I wrote a book review/Workshop Wednesday post on Substack a couple weeks ago, and then expanded on it in an Insta reel last week, because why would I keep it simple and consolidate all my musings on one platform? The book was Hell House by Richard Matheson, I do not recommend it, and one of the novel's most egregious sins was its lack of meaningful, tangible characterization. Today, I want to talk about the ways strong characterization can elicit strong reader reactions, and why those are sometimes negative reactions, and why that's almost more of a compliment than a five-star review. (It's not, but it IS satisfying in its own way.)

If you're not watching House of the Dragon on HBO, I can't tell you that you should be watching it, because you might be like my mom (Hi, Mom) and not be down with all the dragons, bloodshed, and backstabbing. If you are watching it, you no doubt have strong opinions about it. Are you Team Black or Team Green? Do you sympathize with Alicent? Or wish Rhaenyra would stop being so damn nice to her? Is Caraxes the best boy? He is. Does Daemon have the kind of swag the OG Thrones characters could only envy from afar? Yes. 

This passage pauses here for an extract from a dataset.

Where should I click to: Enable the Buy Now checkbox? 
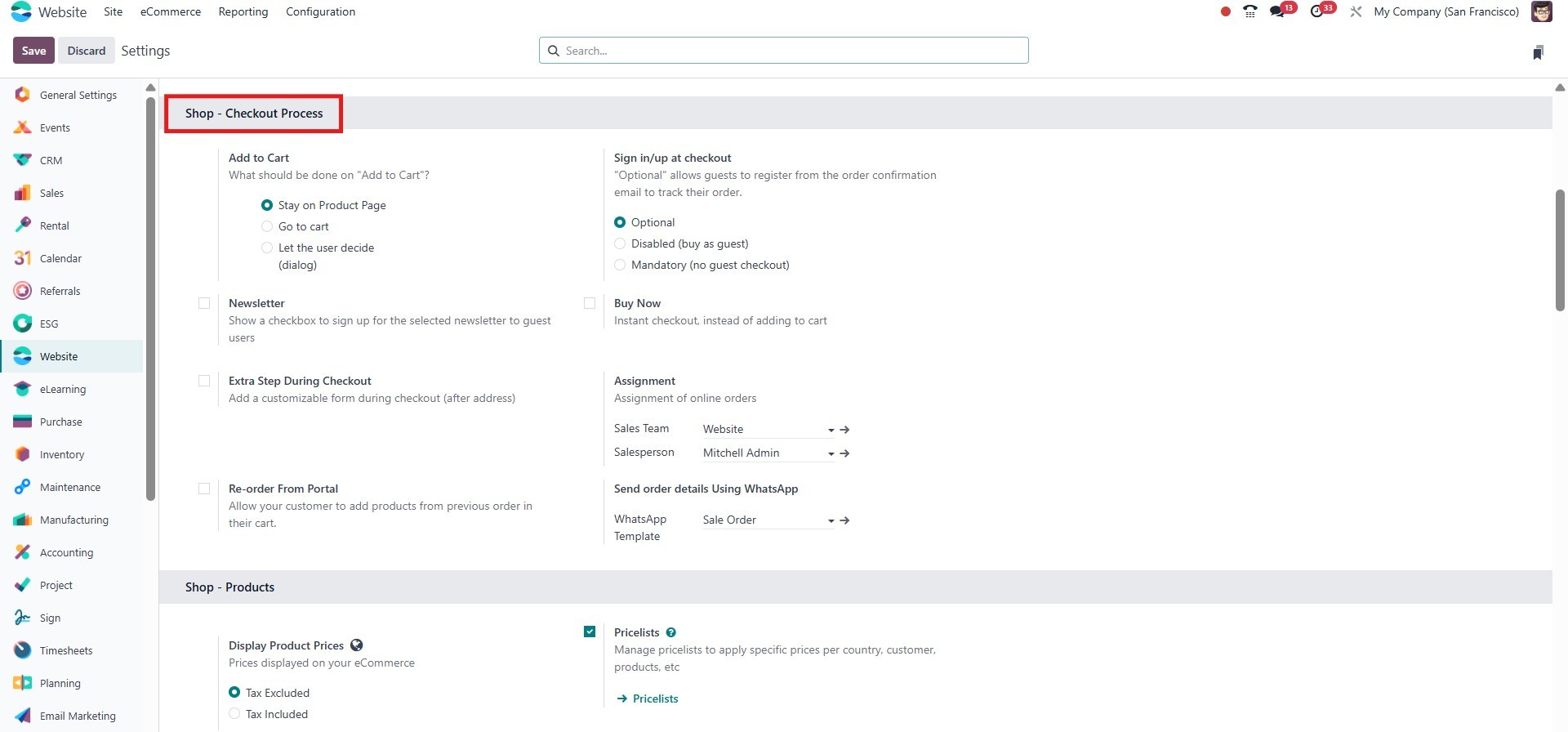pos(590,303)
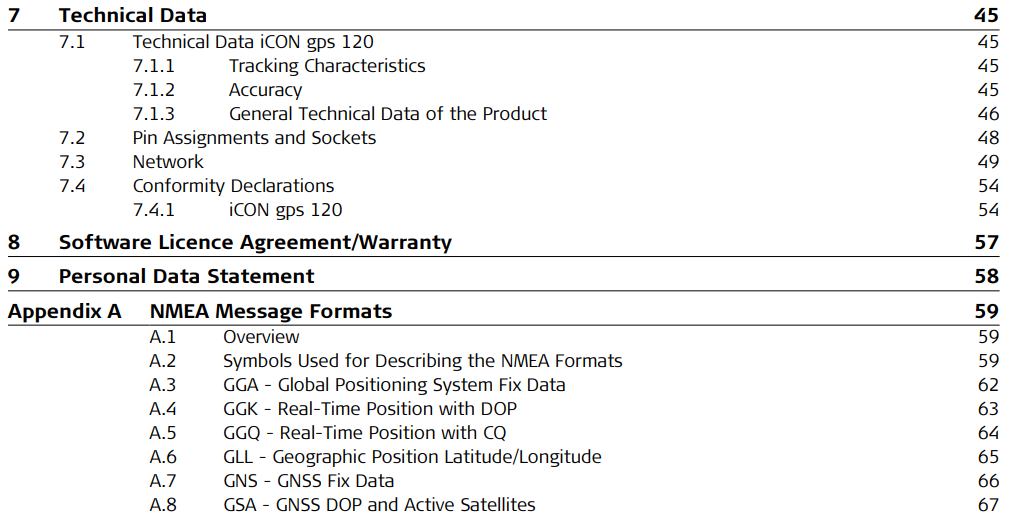Open the Network section entry

click(x=168, y=162)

My point being, viewers are invested. The analysis, both silly and serious, is insightful and fun. The memes are pitch perfect. And it's not because of the dragons (though I love them, big, fanged horses that they are), or the battles, or the twists, the turns, nor the political intrigue. All of these elements draw us in for one reason and one reason alone: because these characters feel incredibly alive for us. 


I read the novel
Fire & Blood when it first released in 2018. Stylistically, it's a little different than A Song of Ice and Fire because it doesn't read like a moment-to-moment narrative, but more like a history text. The stories within are abridged and told from a historian's perspective, rather than the intimate third person limited POV of the original series. The events taking place in the show are only a portion of the Targaryren history - but, for me, it's the most interesting portion. Daemon showed up in all his Lestat/Loki glory and I was there for it. I was also immediately on Rhaenyra's side in the Dance, Team Black all the way. As a result - and I think with good reason - I got to a point where I loathed Team Green. Aegon, Aemond, Alicent, all of them. Because they were bad people by comparison? No. But because I'd come to care so much for one set of characters that their enemies became my enemies. It had nothing to do with morality, and everything to do with favoritism. Say what you will about Martin's writing, he immediately and indelibly establishes characters we love and hate, but who we always find to be believable.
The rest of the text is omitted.